REQUIRED WORK
Output each record exactly, with nothing omitted.

==========

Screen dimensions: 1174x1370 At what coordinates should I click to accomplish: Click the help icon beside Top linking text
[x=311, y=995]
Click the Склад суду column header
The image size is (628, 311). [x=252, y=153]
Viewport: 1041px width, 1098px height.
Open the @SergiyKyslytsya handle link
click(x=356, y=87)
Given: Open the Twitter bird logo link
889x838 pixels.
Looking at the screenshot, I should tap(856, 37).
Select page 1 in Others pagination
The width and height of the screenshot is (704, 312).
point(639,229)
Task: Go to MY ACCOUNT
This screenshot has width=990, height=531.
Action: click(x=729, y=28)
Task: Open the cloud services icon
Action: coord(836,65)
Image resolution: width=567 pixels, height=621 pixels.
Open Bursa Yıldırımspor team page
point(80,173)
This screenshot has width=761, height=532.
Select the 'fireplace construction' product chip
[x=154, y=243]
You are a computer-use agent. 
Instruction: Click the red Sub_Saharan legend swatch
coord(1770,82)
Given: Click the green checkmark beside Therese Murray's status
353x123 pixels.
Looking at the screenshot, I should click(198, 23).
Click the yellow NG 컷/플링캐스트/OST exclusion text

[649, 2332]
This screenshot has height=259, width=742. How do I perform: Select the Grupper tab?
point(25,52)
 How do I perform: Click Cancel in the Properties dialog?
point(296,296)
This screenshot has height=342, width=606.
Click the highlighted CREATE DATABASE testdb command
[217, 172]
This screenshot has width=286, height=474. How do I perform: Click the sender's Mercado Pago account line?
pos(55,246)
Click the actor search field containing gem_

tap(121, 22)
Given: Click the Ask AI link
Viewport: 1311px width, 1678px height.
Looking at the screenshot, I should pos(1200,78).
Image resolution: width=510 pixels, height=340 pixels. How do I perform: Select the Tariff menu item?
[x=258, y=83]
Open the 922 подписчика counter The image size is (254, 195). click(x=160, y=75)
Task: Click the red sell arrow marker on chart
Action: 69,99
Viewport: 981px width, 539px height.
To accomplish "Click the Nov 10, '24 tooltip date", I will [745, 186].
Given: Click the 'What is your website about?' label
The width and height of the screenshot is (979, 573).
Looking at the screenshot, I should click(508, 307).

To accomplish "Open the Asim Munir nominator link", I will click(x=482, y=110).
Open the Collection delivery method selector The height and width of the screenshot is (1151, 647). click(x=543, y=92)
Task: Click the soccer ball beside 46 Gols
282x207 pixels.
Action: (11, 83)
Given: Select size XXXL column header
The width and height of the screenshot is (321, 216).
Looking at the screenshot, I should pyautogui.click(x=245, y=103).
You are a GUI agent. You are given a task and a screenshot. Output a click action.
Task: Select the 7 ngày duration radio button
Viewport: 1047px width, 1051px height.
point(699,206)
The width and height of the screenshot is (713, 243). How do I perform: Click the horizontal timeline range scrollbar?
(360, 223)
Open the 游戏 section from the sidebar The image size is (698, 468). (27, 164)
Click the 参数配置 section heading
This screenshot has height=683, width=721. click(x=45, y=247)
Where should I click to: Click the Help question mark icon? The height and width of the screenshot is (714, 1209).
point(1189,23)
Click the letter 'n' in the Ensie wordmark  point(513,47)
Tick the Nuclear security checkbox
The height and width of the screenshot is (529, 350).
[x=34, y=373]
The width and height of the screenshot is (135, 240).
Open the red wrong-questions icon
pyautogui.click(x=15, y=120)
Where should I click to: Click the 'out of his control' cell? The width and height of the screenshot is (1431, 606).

==========

ANSWER AREA
Screen dimensions: 1174x1370 At what coordinates should I click to accomplish: Click the help icon beside Top linking text
[x=311, y=995]
Click the Склад суду column header
The image size is (628, 311). [x=252, y=153]
Viewport: 1041px width, 1098px height.
Open the @SergiyKyslytsya handle link
click(x=356, y=87)
Given: Open the Twitter bird logo link
889x838 pixels.
Looking at the screenshot, I should tap(856, 37).
Select page 1 in Others pagination
The width and height of the screenshot is (704, 312).
point(639,229)
Task: Go to MY ACCOUNT
This screenshot has width=990, height=531.
Action: click(x=729, y=28)
Task: Open the cloud services icon
Action: coord(836,65)
Image resolution: width=567 pixels, height=621 pixels.
Open Bursa Yıldırımspor team page
point(80,173)
This screenshot has width=761, height=532.
Select the 'fireplace construction' product chip
[x=154, y=243]
You are a computer-use agent. 
Instruction: Click the red Sub_Saharan legend swatch
coord(1770,82)
Given: Click the green checkmark beside Therese Murray's status
353x123 pixels.
Looking at the screenshot, I should click(198, 23).
Click the yellow NG 컷/플링캐스트/OST exclusion text

[649, 2332]
This screenshot has height=259, width=742. How do I perform: Select the Grupper tab?
point(25,52)
 How do I perform: Click Cancel in the Properties dialog?
point(296,296)
This screenshot has height=342, width=606.
Click the highlighted CREATE DATABASE testdb command
[217, 172]
This screenshot has width=286, height=474. How do I perform: Click the sender's Mercado Pago account line?
pos(55,246)
Click the actor search field containing gem_

tap(121, 22)
Given: Click the Ask AI link
Viewport: 1311px width, 1678px height.
Looking at the screenshot, I should pos(1200,78).
Image resolution: width=510 pixels, height=340 pixels. How do I perform: Select the Tariff menu item?
[x=258, y=83]
Open the 922 подписчика counter The image size is (254, 195). click(x=160, y=75)
Task: Click the red sell arrow marker on chart
Action: 69,99
Viewport: 981px width, 539px height.
To accomplish "Click the Nov 10, '24 tooltip date", I will [745, 186].
Given: Click the 'What is your website about?' label
The width and height of the screenshot is (979, 573).
Looking at the screenshot, I should click(508, 307).

To accomplish "Open the Asim Munir nominator link", I will click(x=482, y=110).
Open the Collection delivery method selector The height and width of the screenshot is (1151, 647). click(x=543, y=92)
Task: Click the soccer ball beside 46 Gols
282x207 pixels.
Action: (11, 83)
Given: Select size XXXL column header
The width and height of the screenshot is (321, 216).
Looking at the screenshot, I should pyautogui.click(x=245, y=103).
You are a GUI agent. You are given a task and a screenshot. Output a click action.
Task: Select the 7 ngày duration radio button
Viewport: 1047px width, 1051px height.
point(699,206)
The width and height of the screenshot is (713, 243). How do I perform: Click the horizontal timeline range scrollbar?
(360, 223)
Open the 游戏 section from the sidebar The image size is (698, 468). (27, 164)
Click the 参数配置 section heading
This screenshot has height=683, width=721. click(x=45, y=247)
Where should I click to: Click the Help question mark icon? The height and width of the screenshot is (714, 1209).
point(1189,23)
Click the letter 'n' in the Ensie wordmark  point(513,47)
Tick the Nuclear security checkbox
The height and width of the screenshot is (529, 350).
[x=34, y=373]
The width and height of the screenshot is (135, 240).
Open the red wrong-questions icon
pyautogui.click(x=15, y=120)
Where should I click to: Click the 'out of his control' cell? The width and height of the screenshot is (1431, 606).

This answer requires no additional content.